*Short problem:* Copy out the lines starting at the one that contains "Screen dimensions: 1389x868" and ending at the one that contains "pyautogui.click(x=444, y=659)", including both, and omit the pictures.

*Source data:*
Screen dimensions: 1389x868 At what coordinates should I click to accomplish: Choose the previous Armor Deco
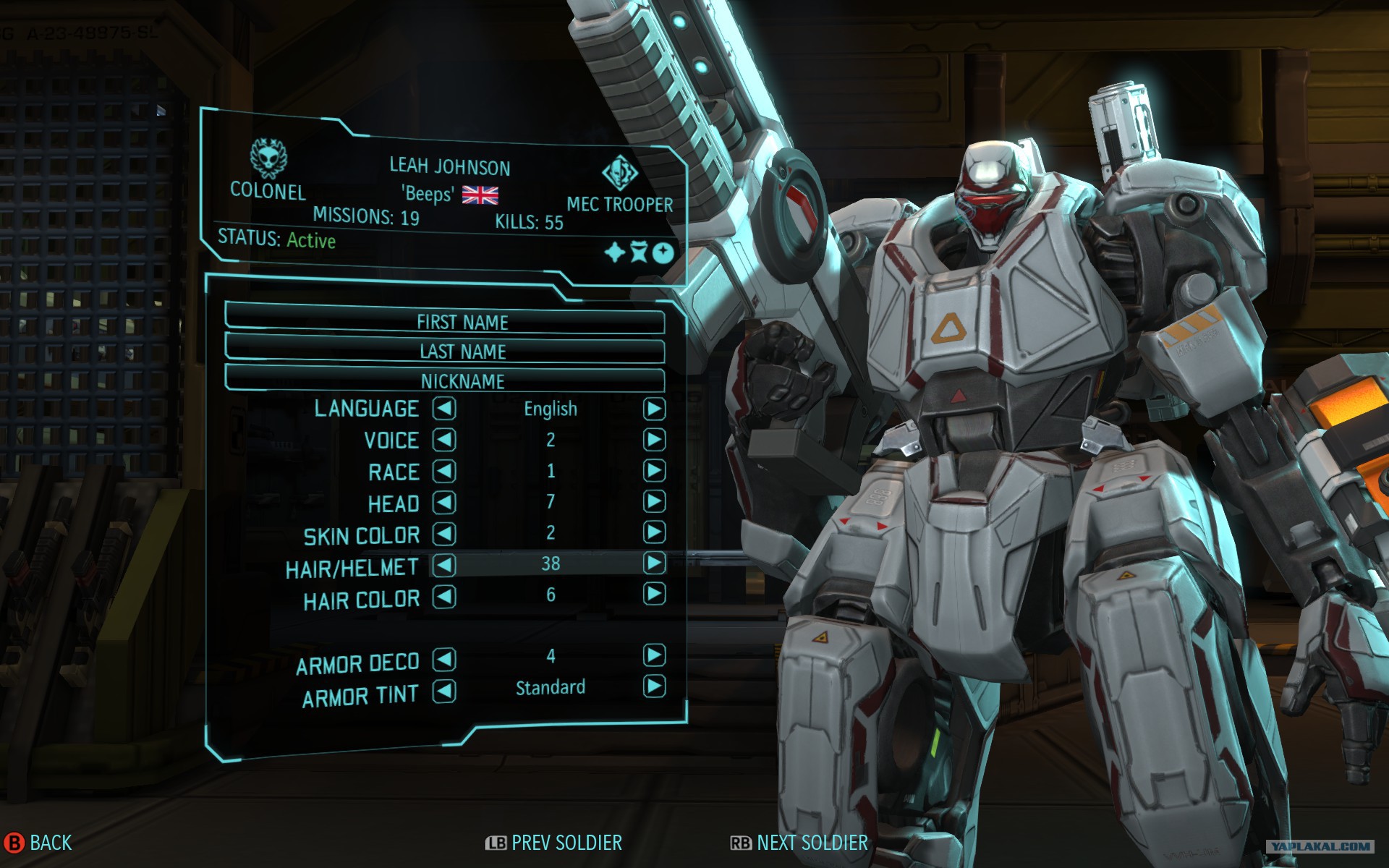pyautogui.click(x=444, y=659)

==

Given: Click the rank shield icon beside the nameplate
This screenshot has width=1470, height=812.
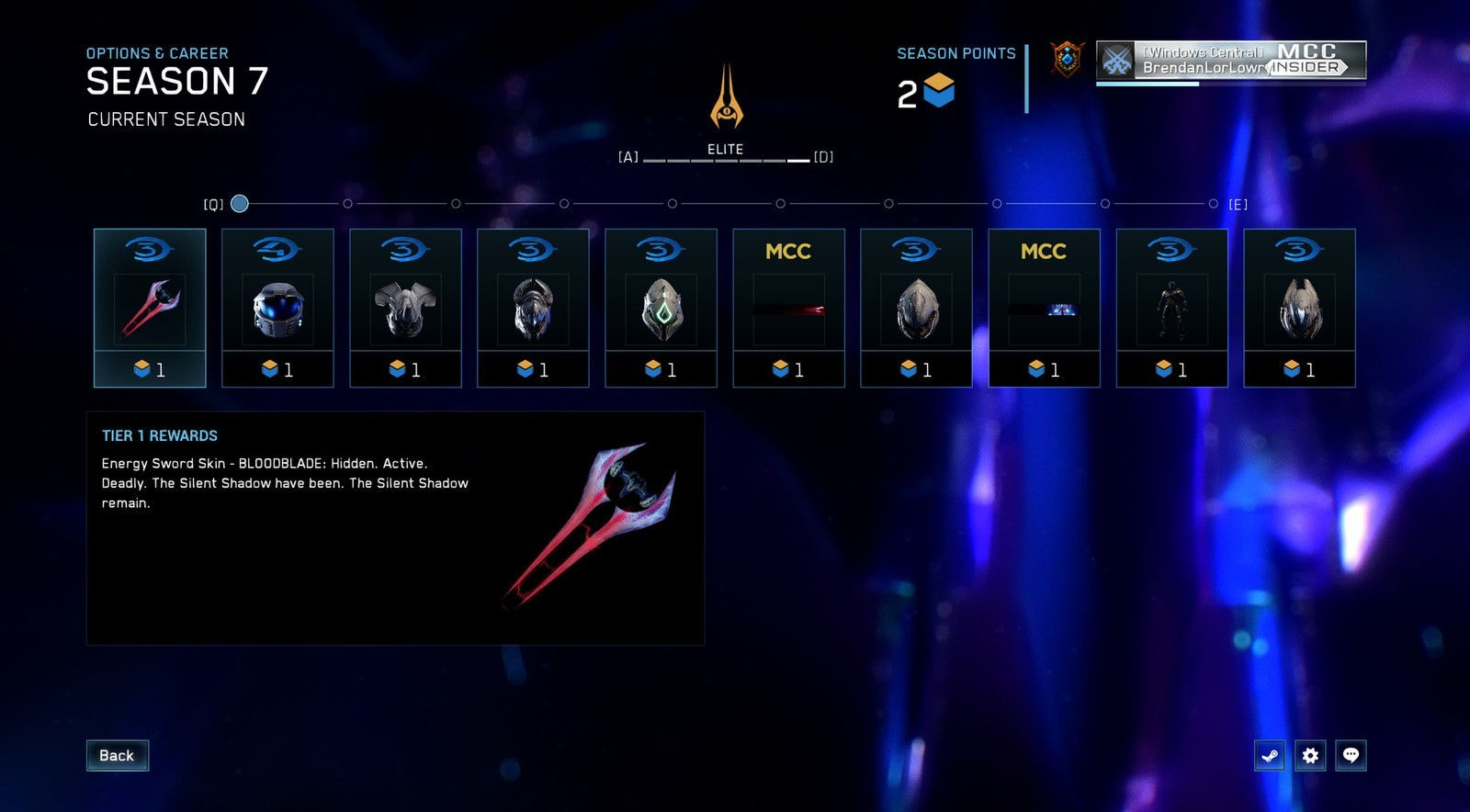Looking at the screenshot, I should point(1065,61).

*Response:*
Screen dimensions: 1389x868 At what coordinates should I click to accomplish: Choose the previous Armor Deco
pyautogui.click(x=444, y=659)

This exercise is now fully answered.